When I was diagnosed with anxiety, I was more worried what people would say about me having anxiety than anything I’d ever been anxious over…which was pretty ironic. I was scared I’d be told I was attention seeking or soft. I was scared of being called a drama queen or that people would now tiptoe around me, treating me as some new girl who couldn’t have a laugh. So I didn’t tell anyone. Now I guess I’ve told the internet, but that’s not the point of this post. The point of this post is that there needs to be a society where it doesn’t take having a mental illness to understand a mental illness. There shouldn’t be such a huge period of wondering if you are just really stressed, emotional and moody before someone actually suggests you should go and see a doctor. We need to be more aware and comfortable in our diagnosis. We need to be as on the ball and in touch with mental health issues as we are with physical illnesses and equally as supportive.

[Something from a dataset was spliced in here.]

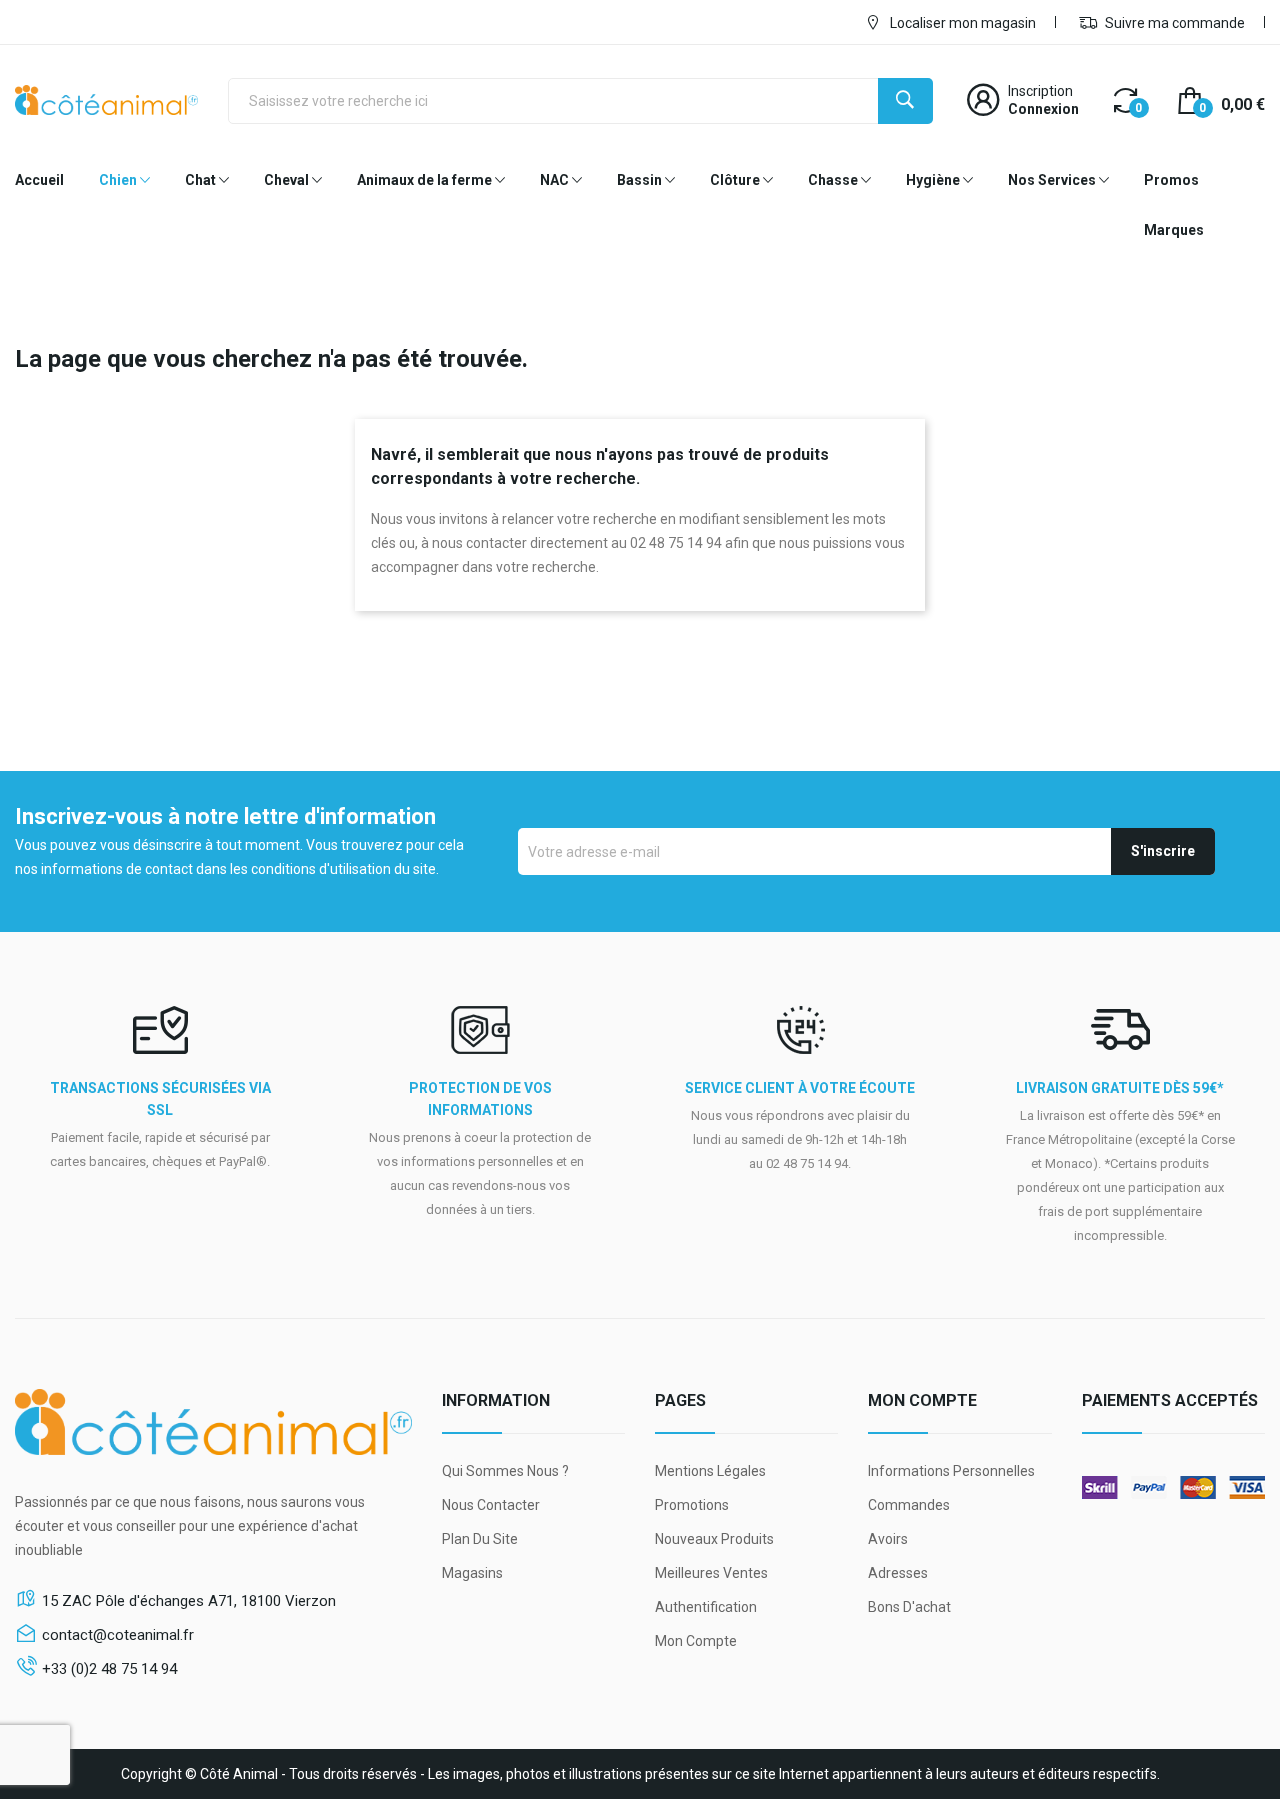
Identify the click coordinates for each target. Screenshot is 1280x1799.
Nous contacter (491, 1505)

The common misconception of mental illnesses like anxiety is that there has to be something there to justify you being anxious. Truth is, there doesn’t, in fact that is pretty much the basis of the illness. Another misconception is that the anxiety is a permanent, long lasting feeling…which it can be, but not in every case. So chances are someone you know could have anxiety and you’ve just never been around to see it. I probably have the loudest laugh out of most people I know. In fact, everyone comments on it, often willing me to stop. I’m confident and opinionated (wallah) and I’ll happily dance and rap in front of a room full of strangers to Kanye West’s Goldigga. That doesn’t seem to fit most people’s premeditated idea of how someone with anxiety should behave. What I’m trying to say is that mental illness is so complex and varies beyond our comprehension. Why? Because we haven’t even begun to comprehend it. The understanding we do have is limited and stereotypical, leaving millions of people’s feelings unaccounted for, misunderstood, or even dismissed because they don’t fit the bill. All because we don’t talk about it!

The thing that shocked me the most about mental illnesses is that loads of us are going through it. Like seriously, loads. Yet we don’t talk about it to the point where even writing this, knowing so many people feel the same, seems weird. Everyone has experienced the feeling of anxiety at some stage in their life and it definitely becomes a more frequent feeling in the teenage years, where exams, grades, future decisions and social pressures take up such a huge lump of life. Imagine that feeling with a greater magnitude and frequency and you’re half way to understanding. If the government don’t see an educational curriculum that regards mental illness as worthy as issues like bullying, drugs, alcohol and safe sex  then I think it’s time we took matters in to our own hands. We need to talk and educate about mental health because mental illnesses are affecting just as many young people as drugs and alcohol are and no one really knows what to do about it. Furthermore, the government only seems to keep increasing their ignorance to these issues by creating much more stressful education and examination systems. It’s really not okay and it’s time we stopped silently pretending it is, acknowledging that mental illness is real, it is happening and something has gotta change. It really is time to talk.